# AIM OF THE EXERCISE:
Reproduce the material starting at the line that contains "Where should I click to: Click" and ending at the line that contains "click(642, 429)", swapping "dirt road" for "gravel road" and keeping everything else unchanged. Leave the pictures out.

# MATERIAL FOR THIS EXERCISE:
━━━━━━

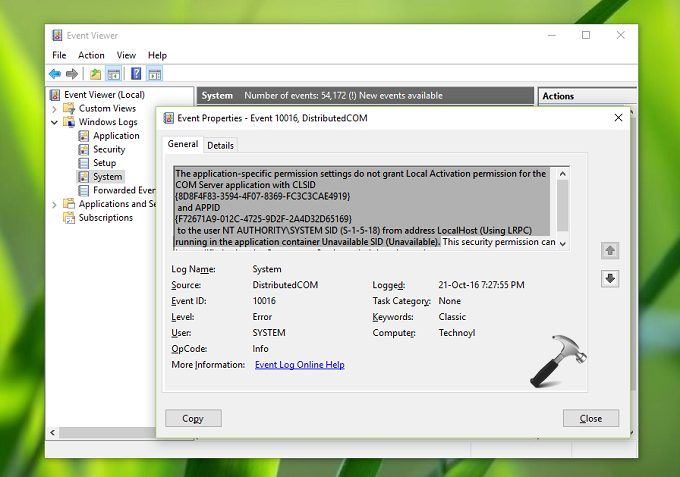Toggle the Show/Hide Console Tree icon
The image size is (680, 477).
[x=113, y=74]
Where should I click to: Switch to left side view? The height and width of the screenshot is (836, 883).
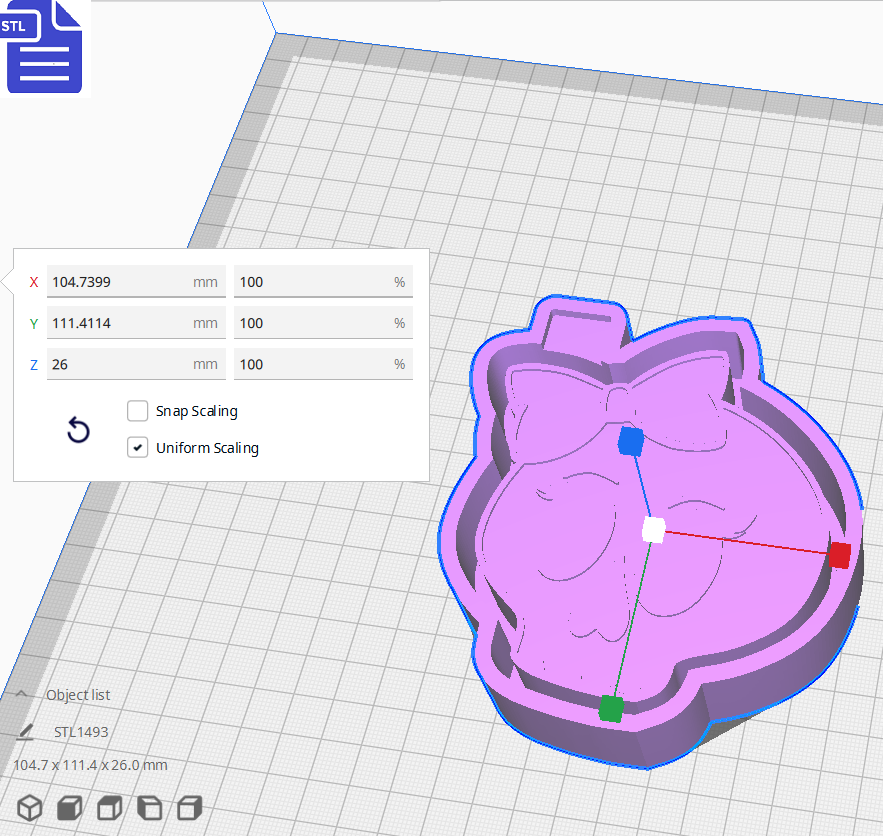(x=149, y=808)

━━━━━━

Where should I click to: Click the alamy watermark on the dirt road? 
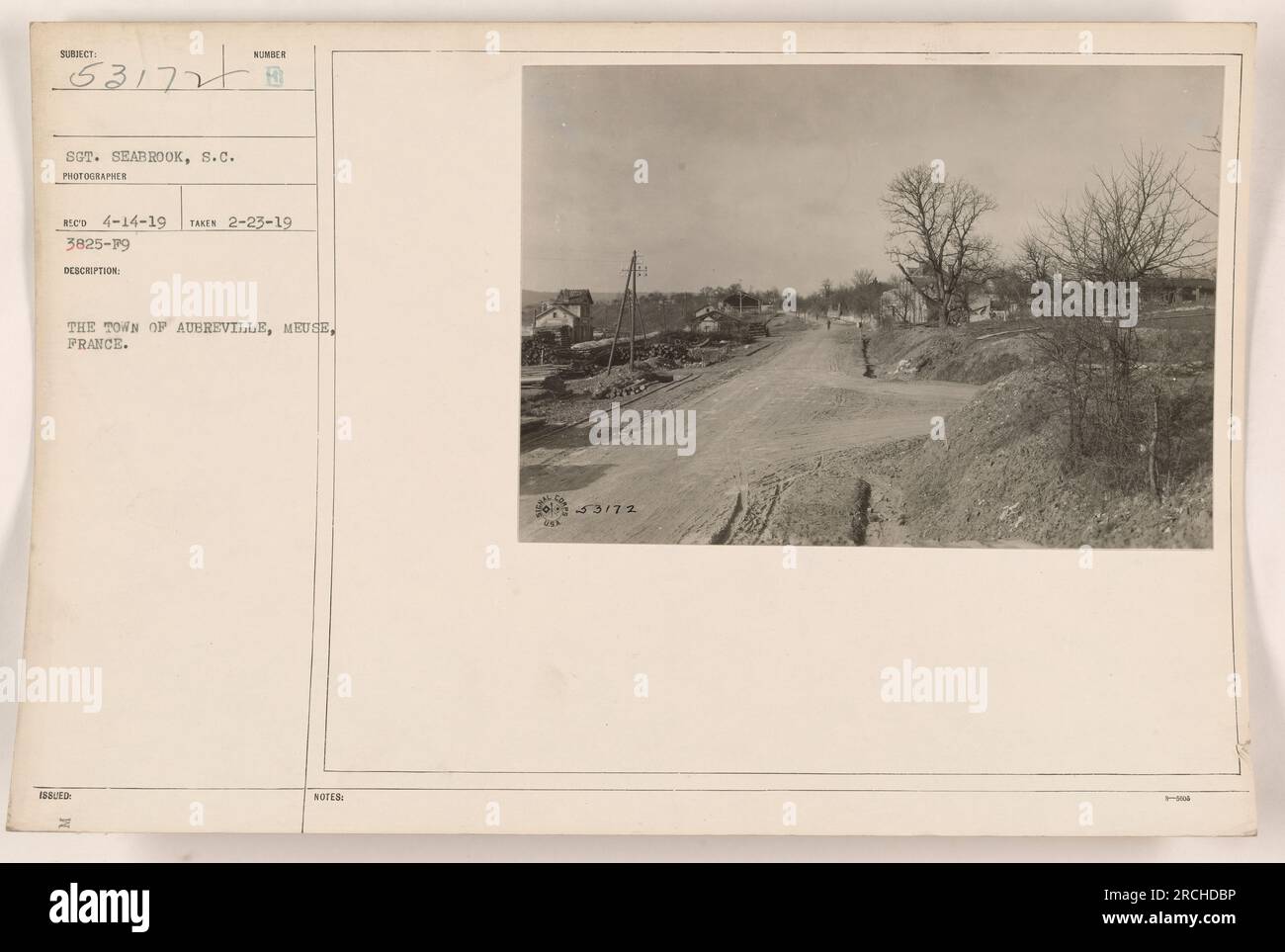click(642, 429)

━━━━━━

# EXERCISE ANSWER:
Where should I click to: Click the alamy watermark on the gravel road? 
click(642, 429)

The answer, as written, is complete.